• **EXERCISE**
Find each line below containing the word "label" and copy it.

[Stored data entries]

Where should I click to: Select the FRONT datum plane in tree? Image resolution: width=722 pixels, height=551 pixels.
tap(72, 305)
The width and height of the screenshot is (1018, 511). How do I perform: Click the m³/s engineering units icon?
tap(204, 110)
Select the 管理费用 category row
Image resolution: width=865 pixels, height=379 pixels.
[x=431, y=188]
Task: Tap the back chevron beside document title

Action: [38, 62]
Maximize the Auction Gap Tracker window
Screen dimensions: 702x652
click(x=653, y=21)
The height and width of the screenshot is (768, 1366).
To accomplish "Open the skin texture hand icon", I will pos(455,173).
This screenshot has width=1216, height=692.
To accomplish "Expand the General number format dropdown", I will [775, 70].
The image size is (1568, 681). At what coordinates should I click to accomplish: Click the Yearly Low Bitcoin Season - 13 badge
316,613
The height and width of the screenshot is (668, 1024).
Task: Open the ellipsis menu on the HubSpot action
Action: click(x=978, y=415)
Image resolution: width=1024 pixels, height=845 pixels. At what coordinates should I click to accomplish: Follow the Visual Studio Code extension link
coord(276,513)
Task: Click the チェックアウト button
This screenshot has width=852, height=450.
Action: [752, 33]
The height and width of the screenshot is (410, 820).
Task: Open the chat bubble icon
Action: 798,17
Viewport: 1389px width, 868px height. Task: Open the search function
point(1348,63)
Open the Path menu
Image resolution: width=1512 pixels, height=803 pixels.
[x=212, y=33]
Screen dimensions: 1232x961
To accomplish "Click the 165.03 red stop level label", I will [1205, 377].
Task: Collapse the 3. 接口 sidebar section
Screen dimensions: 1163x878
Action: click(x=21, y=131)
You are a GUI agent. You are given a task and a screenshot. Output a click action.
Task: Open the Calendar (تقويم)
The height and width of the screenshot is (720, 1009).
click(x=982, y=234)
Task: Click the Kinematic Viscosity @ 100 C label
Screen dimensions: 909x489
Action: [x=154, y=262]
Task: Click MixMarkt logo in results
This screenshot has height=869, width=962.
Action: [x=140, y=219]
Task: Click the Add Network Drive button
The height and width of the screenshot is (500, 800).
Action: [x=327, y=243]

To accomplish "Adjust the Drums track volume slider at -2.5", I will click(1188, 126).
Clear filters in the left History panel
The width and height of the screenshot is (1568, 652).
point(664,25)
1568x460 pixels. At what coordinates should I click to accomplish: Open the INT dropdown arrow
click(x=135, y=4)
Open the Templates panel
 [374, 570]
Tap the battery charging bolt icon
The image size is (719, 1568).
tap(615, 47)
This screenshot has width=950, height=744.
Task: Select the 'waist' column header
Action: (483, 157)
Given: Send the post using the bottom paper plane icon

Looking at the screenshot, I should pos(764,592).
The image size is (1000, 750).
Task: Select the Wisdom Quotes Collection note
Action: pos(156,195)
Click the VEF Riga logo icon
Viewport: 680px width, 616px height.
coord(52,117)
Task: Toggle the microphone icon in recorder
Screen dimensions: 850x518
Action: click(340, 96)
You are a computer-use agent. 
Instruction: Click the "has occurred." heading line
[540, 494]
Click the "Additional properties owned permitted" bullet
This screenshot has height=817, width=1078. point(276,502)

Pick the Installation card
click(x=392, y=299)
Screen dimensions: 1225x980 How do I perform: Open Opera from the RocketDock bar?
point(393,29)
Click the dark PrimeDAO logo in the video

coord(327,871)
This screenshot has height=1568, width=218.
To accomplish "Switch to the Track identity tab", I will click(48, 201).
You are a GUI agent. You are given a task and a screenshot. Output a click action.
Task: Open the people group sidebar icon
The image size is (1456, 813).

• **OUTPUT**
To accomplish "Click the 165.03 red stop level label", I will [1205, 377].
Task: Click the Kinematic Viscosity @ 100 C label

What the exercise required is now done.